§ Excerpt to read:

SOCIÉTÉ JERSIAISE

 

HISTORY SECTION

www.societe-jersiaise.org/history

 

Minutes of the meeting held on Tuesday April 19th 2005 at 5.15pm, Members’ Room

 

            Members present :

Frank Falle (Chairman), Jean Arthur, Marie-Louise Backhurst, Don Bell, Mary Billot (Secretary), Mervyn Billot, Gavin Booth, Bertram Brée, Francis & Anne Corbet, Gerry France, Douglas Hooke, Nicolas Jouault, Sally Knight, Suzanne Le Feuvre, Georgia Le Maistre, Bob Le Sueur, David Levitt, Will Millow, Winston Pinel, Wendy Tilling  (new member).

 

 

1.         Apologies for absence :

Yvonne Aston, Jean Bell, Guy Dixon, Mary Gibb, Sue Groves, Sue Hardy, Tertius Hutt, Sarah Jordan, Frank Le Blancq, David Le Maistre, Ian Machin, Bill Tower.

 

 

2.         Minutes of the meeting of February 15th 2005 and amendments

4.2        Jean Arthur emphasised that her offer to give an Autumn lunchtime lecture was only provisional as it depends on the amount of the information that she might receive from Newfoundland.

5.10      Winston Churchill visited Jersey on August 29th 1913 for four hours, as First Lord of the Admiralty. Frank Falle had found news pictures of him playing a round of golf. The almanacs recorded the event on August 30th (next day’s newspaper headlines).

5.12      Marie-Louise Backhurst (urban and medical history).

            The minutes were then approved as a correct record.

§ Excerpted data:
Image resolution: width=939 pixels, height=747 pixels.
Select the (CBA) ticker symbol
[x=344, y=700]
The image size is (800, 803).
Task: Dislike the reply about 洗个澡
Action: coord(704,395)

§ Exercise set:
1. According to the meeting minutes, on what date did Winston Churchill visit Jersey?
2. Condense the paragraph of the meeting minutes that begins "Winston Churchill visited Jersey" into a single sentence, keeping its main facts.
Rely only on the meeting minutes, not on the records.

§ Completed exercise:
1. August 29th 1913

2. Winston Churchill spent four hours in Jersey on August 29th 1913 as First Lord of the Admiralty; Frank Falle had found news pictures of him golfing, and the almanacs recorded the visit on August 30th.